Une nouvelle résolution des Nations Unies appelle l’UNESCO à poursuivre son rôle de catalyseur dans la lutte contre l’analphabétisme

Une nouvelle résolution des Nations Unies (hyperlien vers la résolution) intitulée « L’alphabétisation, enjeu vital : définir les futurs programmes d’action » appelle les pays et les partenaires du développement à intensifier leurs efforts afin de promouvoir l’alphabétisation des enfants, des jeunes et des adultes, sans distinction de genre, d’appartenance ethnique, de statut socio-économique et d’autres conditions.

Adoptée le 23 octobre 2014 par la troisième Commission de l’Assemblée générale des Nations Unies, cette résolution réaffirme que l’alphabétisation est un droit fondamental pour tous, et que son rôle est central dans l’apprentissage tout au long de la vie.
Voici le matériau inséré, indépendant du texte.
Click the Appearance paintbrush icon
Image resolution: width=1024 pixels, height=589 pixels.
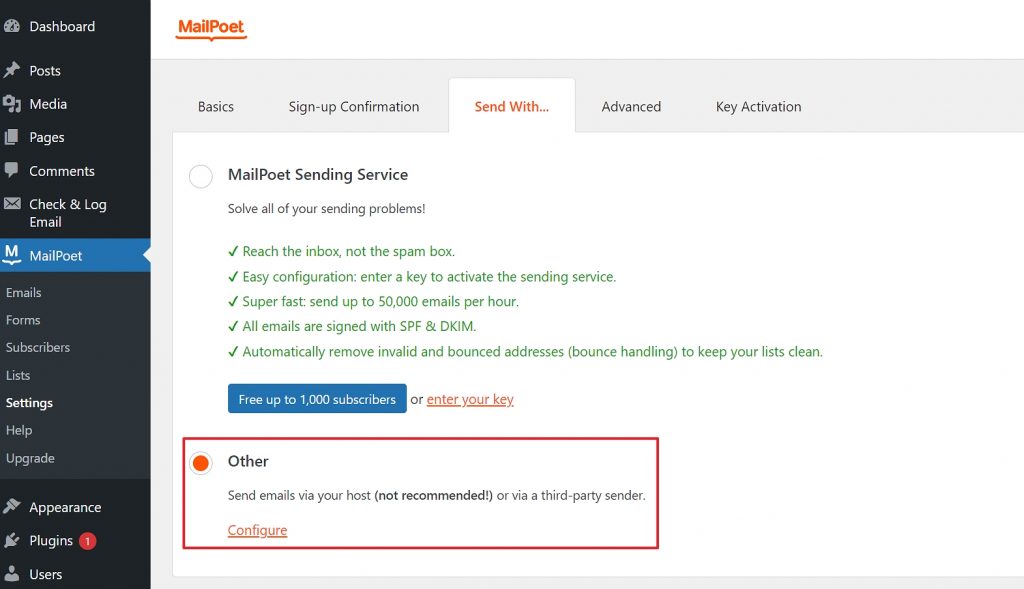(x=12, y=507)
La résolution appelle les nations du monde entier à continuer de prendre des mesures d’incitation afin de renforcer avec vigueur les compétences en alphabétisation : « mieux intégrer l’alphabétisation dans les stratégies d’éducation et de développement sectorielles et intersectorielles, étendre la fourniture de programmes d’alphabétisation de qualité, renforcer les systèmes éducatifs afin de fournir un enseignement de base de qualité grâce à l’école, enrichir les cadres propices à l’alphabétisation pour permettre aux individus d’acquérir, d’utiliser et d’améliorer leurs compétences en lecture, et promouvoir l’alphabétisation des filles et des femmes ainsi que des groupes marginalisés en vue de leur autonomisation et de leur inclusion dans les sociétés ».

La résolution a également souligné la nécessité de renforcer les engagements politiques et financiers, en particulier en faveur de l’alphabétisation des jeunes et des adultes et de l’éducation non formelle, d’améliorer les interventions et les systèmes éducatifs, et d’acquérir de solides connaissances et compétences techniques grâce à des activités de suivi, d’évaluation et de recherche mieux conçues. Un accent particulier est mis sur les besoins d’apprentissage des garçons et des filles dans les situations d’urgence humanitaire. 

Cette résolution, co-parrainée par la Mongolie et d’autres pays, a été adoptée à un tournant décisif de la réflexion sur les moyens de faire progresser les efforts collectifs en faveur de l’alphabétisation, à l’issue de la Décennie des Nations Unies pour l’alphabétisation (2003-2012) et dans le cadre des débats sur le programme de développement pour l’après-2015.

Par ailleurs, elle prend acte de l’inclusion, dans le rapport du Groupe de travail ouvert sur les objectifs de développement durable, d’un objectif intitulé « Veiller à ce que tous puissent suivre une éducation de qualité inclusive et dans des conditions d’équité, et promouvoir les possibilités d’apprentissage tout au long de la vie, avec une cible autonome sur l’alphabétisation ». 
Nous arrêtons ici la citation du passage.